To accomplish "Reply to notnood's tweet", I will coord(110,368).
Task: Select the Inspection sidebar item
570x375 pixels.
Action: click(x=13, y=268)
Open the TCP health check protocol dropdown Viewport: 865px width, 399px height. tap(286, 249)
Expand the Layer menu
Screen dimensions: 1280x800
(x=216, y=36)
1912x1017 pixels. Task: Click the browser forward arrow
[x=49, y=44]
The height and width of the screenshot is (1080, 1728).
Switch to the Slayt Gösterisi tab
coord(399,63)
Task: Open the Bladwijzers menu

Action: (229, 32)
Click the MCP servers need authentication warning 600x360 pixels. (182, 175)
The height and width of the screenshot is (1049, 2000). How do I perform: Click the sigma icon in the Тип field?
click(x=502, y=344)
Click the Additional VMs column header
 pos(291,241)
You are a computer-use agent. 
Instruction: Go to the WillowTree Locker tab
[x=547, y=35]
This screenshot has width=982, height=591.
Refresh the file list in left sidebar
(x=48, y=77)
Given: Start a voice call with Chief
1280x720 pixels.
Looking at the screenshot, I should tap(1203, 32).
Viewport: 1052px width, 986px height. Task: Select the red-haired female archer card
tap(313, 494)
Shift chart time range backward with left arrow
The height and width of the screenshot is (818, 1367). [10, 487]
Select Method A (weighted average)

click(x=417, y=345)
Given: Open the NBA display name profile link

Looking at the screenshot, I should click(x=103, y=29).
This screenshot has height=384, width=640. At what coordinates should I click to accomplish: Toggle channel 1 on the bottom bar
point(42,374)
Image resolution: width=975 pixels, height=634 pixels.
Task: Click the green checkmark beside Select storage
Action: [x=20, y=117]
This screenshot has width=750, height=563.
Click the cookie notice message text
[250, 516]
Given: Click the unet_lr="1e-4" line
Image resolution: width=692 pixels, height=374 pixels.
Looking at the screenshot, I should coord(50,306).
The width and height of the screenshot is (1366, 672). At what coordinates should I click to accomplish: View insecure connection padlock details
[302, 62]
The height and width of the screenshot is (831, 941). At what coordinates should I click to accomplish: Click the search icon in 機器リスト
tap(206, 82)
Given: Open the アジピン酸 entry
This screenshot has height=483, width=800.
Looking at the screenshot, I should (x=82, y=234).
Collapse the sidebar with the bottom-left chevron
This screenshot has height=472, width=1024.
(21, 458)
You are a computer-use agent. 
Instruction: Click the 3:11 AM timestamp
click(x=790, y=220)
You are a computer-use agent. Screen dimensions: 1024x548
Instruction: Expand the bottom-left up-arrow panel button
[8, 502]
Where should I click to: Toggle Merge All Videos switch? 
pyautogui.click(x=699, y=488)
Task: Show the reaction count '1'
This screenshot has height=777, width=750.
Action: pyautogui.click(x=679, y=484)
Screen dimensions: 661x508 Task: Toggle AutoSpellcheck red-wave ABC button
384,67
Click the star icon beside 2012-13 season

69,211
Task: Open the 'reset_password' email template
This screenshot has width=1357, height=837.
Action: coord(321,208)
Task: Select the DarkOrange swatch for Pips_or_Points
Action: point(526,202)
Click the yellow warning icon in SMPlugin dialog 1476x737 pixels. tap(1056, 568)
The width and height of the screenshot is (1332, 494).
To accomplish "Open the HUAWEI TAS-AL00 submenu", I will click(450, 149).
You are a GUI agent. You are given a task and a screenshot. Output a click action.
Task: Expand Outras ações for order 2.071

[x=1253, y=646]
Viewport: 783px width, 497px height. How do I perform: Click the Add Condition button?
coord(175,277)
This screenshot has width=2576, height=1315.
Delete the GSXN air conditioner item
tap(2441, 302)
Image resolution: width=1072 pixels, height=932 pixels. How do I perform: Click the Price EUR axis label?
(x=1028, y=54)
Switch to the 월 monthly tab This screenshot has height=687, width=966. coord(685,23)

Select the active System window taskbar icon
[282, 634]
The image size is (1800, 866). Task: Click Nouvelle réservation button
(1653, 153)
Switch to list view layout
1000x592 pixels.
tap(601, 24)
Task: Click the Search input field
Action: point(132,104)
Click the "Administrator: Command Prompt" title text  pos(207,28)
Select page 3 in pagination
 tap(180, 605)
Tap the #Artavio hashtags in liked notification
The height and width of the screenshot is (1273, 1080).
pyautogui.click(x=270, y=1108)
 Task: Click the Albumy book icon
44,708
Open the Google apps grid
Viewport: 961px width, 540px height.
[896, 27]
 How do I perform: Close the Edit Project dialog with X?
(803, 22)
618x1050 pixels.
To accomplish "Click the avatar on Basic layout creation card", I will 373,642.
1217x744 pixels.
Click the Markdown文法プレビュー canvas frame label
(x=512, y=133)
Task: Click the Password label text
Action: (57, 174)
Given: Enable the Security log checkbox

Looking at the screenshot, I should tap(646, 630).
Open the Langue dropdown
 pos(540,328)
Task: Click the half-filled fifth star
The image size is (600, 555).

━━━━━━

(TASK STATEMENT)
From the first line to the last, output the records word for word.

(RESULT FOR THIS EXERCISE)
To accomplish "Reply to notnood's tweet", I will coord(110,368).
Task: Select the Inspection sidebar item
570x375 pixels.
Action: click(x=13, y=268)
Open the TCP health check protocol dropdown Viewport: 865px width, 399px height. tap(286, 249)
Expand the Layer menu
Screen dimensions: 1280x800
(x=216, y=36)
1912x1017 pixels. Task: Click the browser forward arrow
[x=49, y=44]
The height and width of the screenshot is (1080, 1728).
Switch to the Slayt Gösterisi tab
coord(399,63)
Task: Open the Bladwijzers menu

Action: (229, 32)
Click the MCP servers need authentication warning 600x360 pixels. (182, 175)
The height and width of the screenshot is (1049, 2000). How do I perform: Click the sigma icon in the Тип field?
click(x=502, y=344)
Click the Additional VMs column header
 pos(291,241)
You are a computer-use agent. 
Instruction: Go to the WillowTree Locker tab
[x=547, y=35]
This screenshot has width=982, height=591.
Refresh the file list in left sidebar
(x=48, y=77)
Given: Start a voice call with Chief
1280x720 pixels.
Looking at the screenshot, I should tap(1203, 32).
Viewport: 1052px width, 986px height. Task: Select the red-haired female archer card
tap(313, 494)
Shift chart time range backward with left arrow
The height and width of the screenshot is (818, 1367). [10, 487]
Select Method A (weighted average)

click(x=417, y=345)
Given: Open the NBA display name profile link

Looking at the screenshot, I should click(x=103, y=29).
This screenshot has height=384, width=640. At what coordinates should I click to accomplish: Toggle channel 1 on the bottom bar
point(42,374)
Image resolution: width=975 pixels, height=634 pixels.
Task: Click the green checkmark beside Select storage
Action: [x=20, y=117]
This screenshot has width=750, height=563.
Click the cookie notice message text
[250, 516]
Given: Click the unet_lr="1e-4" line
Image resolution: width=692 pixels, height=374 pixels.
Looking at the screenshot, I should coord(50,306).
The width and height of the screenshot is (1366, 672). At what coordinates should I click to accomplish: View insecure connection padlock details
[302, 62]
The height and width of the screenshot is (831, 941). At what coordinates should I click to accomplish: Click the search icon in 機器リスト
tap(206, 82)
Given: Open the アジピン酸 entry
This screenshot has height=483, width=800.
Looking at the screenshot, I should (x=82, y=234).
Collapse the sidebar with the bottom-left chevron
This screenshot has height=472, width=1024.
(21, 458)
You are a computer-use agent. 
Instruction: Click the 3:11 AM timestamp
click(x=790, y=220)
You are a computer-use agent. Screen dimensions: 1024x548
Instruction: Expand the bottom-left up-arrow panel button
[8, 502]
Where should I click to: Toggle Merge All Videos switch? 
pyautogui.click(x=699, y=488)
Task: Show the reaction count '1'
This screenshot has height=777, width=750.
Action: pyautogui.click(x=679, y=484)
Screen dimensions: 661x508 Task: Toggle AutoSpellcheck red-wave ABC button
384,67
Click the star icon beside 2012-13 season

69,211
Task: Open the 'reset_password' email template
This screenshot has width=1357, height=837.
Action: coord(321,208)
Task: Select the DarkOrange swatch for Pips_or_Points
Action: point(526,202)
Click the yellow warning icon in SMPlugin dialog 1476x737 pixels. tap(1056, 568)
The width and height of the screenshot is (1332, 494).
To accomplish "Open the HUAWEI TAS-AL00 submenu", I will click(450, 149).
You are a GUI agent. You are given a task and a screenshot. Output a click action.
Task: Expand Outras ações for order 2.071

[x=1253, y=646]
Viewport: 783px width, 497px height. How do I perform: Click the Add Condition button?
coord(175,277)
This screenshot has width=2576, height=1315.
Delete the GSXN air conditioner item
tap(2441, 302)
Image resolution: width=1072 pixels, height=932 pixels. How do I perform: Click the Price EUR axis label?
(x=1028, y=54)
Switch to the 월 monthly tab This screenshot has height=687, width=966. coord(685,23)

Select the active System window taskbar icon
[282, 634]
The image size is (1800, 866). Task: Click Nouvelle réservation button
(1653, 153)
Switch to list view layout
1000x592 pixels.
tap(601, 24)
Task: Click the Search input field
Action: point(132,104)
Click the "Administrator: Command Prompt" title text  pos(207,28)
Select page 3 in pagination
 tap(180, 605)
Tap the #Artavio hashtags in liked notification
The height and width of the screenshot is (1273, 1080).
pyautogui.click(x=270, y=1108)
 Task: Click the Albumy book icon
44,708
Open the Google apps grid
Viewport: 961px width, 540px height.
[896, 27]
 How do I perform: Close the Edit Project dialog with X?
(803, 22)
618x1050 pixels.
To accomplish "Click the avatar on Basic layout creation card", I will 373,642.
1217x744 pixels.
Click the Markdown文法プレビュー canvas frame label
(x=512, y=133)
Task: Click the Password label text
Action: (57, 174)
Given: Enable the Security log checkbox

Looking at the screenshot, I should tap(646, 630).
Open the Langue dropdown
 pos(540,328)
Task: Click the half-filled fifth star
The image size is (600, 555).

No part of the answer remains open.